Output the part of the items below that opens with the line containing "Click patient name Smith, John" and closes with the last line of the items, copying every line unchanged.

= Information given =
-- start --

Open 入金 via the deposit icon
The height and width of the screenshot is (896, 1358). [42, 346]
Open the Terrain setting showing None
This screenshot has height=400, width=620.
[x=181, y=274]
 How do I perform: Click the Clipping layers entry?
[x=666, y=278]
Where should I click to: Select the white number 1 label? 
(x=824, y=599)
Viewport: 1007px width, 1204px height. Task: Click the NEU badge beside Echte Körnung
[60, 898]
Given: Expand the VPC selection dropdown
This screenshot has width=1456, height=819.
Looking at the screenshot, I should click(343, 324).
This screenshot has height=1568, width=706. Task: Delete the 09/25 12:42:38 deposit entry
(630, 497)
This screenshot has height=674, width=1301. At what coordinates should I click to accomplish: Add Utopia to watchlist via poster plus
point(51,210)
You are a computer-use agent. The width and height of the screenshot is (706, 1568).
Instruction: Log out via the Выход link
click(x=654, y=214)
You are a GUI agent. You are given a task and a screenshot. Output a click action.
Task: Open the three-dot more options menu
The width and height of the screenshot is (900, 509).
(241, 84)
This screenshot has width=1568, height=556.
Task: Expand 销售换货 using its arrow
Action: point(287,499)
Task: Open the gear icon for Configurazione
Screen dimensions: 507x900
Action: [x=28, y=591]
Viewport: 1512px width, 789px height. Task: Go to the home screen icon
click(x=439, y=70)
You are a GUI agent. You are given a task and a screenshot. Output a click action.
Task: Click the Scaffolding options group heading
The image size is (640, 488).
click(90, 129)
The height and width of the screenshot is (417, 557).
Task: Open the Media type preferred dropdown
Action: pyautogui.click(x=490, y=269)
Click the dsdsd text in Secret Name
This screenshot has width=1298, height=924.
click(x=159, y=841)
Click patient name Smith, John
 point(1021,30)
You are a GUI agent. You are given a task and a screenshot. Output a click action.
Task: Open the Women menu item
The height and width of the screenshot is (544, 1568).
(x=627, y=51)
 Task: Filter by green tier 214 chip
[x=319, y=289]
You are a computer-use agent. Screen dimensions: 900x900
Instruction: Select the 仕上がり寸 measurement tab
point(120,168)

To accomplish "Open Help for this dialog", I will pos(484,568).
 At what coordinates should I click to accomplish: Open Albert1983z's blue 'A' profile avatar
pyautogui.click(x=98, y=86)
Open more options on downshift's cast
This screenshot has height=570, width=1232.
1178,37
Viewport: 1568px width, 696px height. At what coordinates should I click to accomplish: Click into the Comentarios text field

-- end --

= Solution for this exercise =
Click patient name Smith, John
 point(1021,30)
You are a GUI agent. You are given a task and a screenshot. Output a click action.
Task: Open the Women menu item
The height and width of the screenshot is (544, 1568).
(x=627, y=51)
 Task: Filter by green tier 214 chip
[x=319, y=289]
You are a computer-use agent. Screen dimensions: 900x900
Instruction: Select the 仕上がり寸 measurement tab
point(120,168)

To accomplish "Open Help for this dialog", I will pos(484,568).
 At what coordinates should I click to accomplish: Open Albert1983z's blue 'A' profile avatar
pyautogui.click(x=98, y=86)
Open more options on downshift's cast
This screenshot has height=570, width=1232.
1178,37
Viewport: 1568px width, 696px height. At what coordinates should I click to accomplish: Click into the Comentarios text field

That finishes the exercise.